14. Also, in the case of State VsRajhnath Ramdhan, Amoy Chin Shue, Sunil Ramdhan and Rabindranath Dhanpaul.H.C.A No. S. 104/1997,J.P. Moosali while quoting Lord Parker C.J.inSanjit Chaittal Vs. The State (1985). 39. WLR. 925stated that:

“A submission that there is no case to answer may properly be made and upheld:  (a) when there has been no evidence adduced by the Prosecution to prove an essential element in the alleged Offence; b) when the evidence adduced by the Prosecution has been so discredited that no reasonable tribunal could safely convict on it...”

15.  From the above principles, it was incumbent upon the prosecution to establish a prima facie case against the accused to warrant him to be put on his defence. A prima facie case is made out when the evidence of the prosecution at this stage of the proceedings is sufficient to sustain a conviction against the accused even if he elects to remain silent in defence.
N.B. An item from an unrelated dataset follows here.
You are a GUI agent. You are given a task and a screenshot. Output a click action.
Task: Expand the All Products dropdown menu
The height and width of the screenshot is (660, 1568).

16. I have carefully evaluated the prosecution’s evidence. I find that, in the absence of any explanation to the contrary from the defence, the prosecution’s evidence does not establish the three (3) ingredients of the offence of murder. It is not in dispute that there was death and the cause could not be established. On the question of the accused’s participation, this court finds that, in the absence of any evidence to the contrary, the evidence of Pw1, Pw2 and Pw3 does not establish participation of the accused person. However the evidence of Pw4 was hearsay evidence that implicated the accused who was said to have scuffled with the deceased over money. There was no evidence of anyone who saw him at the scene. In arriving at the above conclusions, I do recognize that at this stage, the standard of proof is not proof beyond reasonable doubt as required for a fully-fledged criminal trial. Rather, what is essential is such evidence which if taken literally or on the face of it would establish the essential ingredients of the offence of murder, as well as the accused’s participation therein. It transpired from the evidence of the investigating officer that the key witnesses avoided coming to court to testify and it became obvious that the evidence of those who testified required corroboration. The investigating officer expressed his frustrations in tracing the elusive witnesses. There were unverified information that the families had earlier entered into negotiations on compensation and there were fears that going against the same would incur the wrath of the ancestors who would visit them with a curse. In the absence of those key witnesses I find that the prosecution has not managed to meet the threshold so as to require this court to put the accused on his defence. If the accused elects to remain silent in defence then the evidence adduced at this stage is not sufficient to sustain a conviction against him.

17. In the result it is my finding that the prosecution has not established a prima facie case against the accused person to require him to be placed on his defence. Consequently I find the accused has no case to answer and is acquitted of the offence of murder under section 306(1) of the Criminal Procedure Code. He is ordered to be set at liberty forthwith unless otherwise lawfully held.

Orders accordingly.

Dated and delivered at Machakos this 15th day of January, 2020.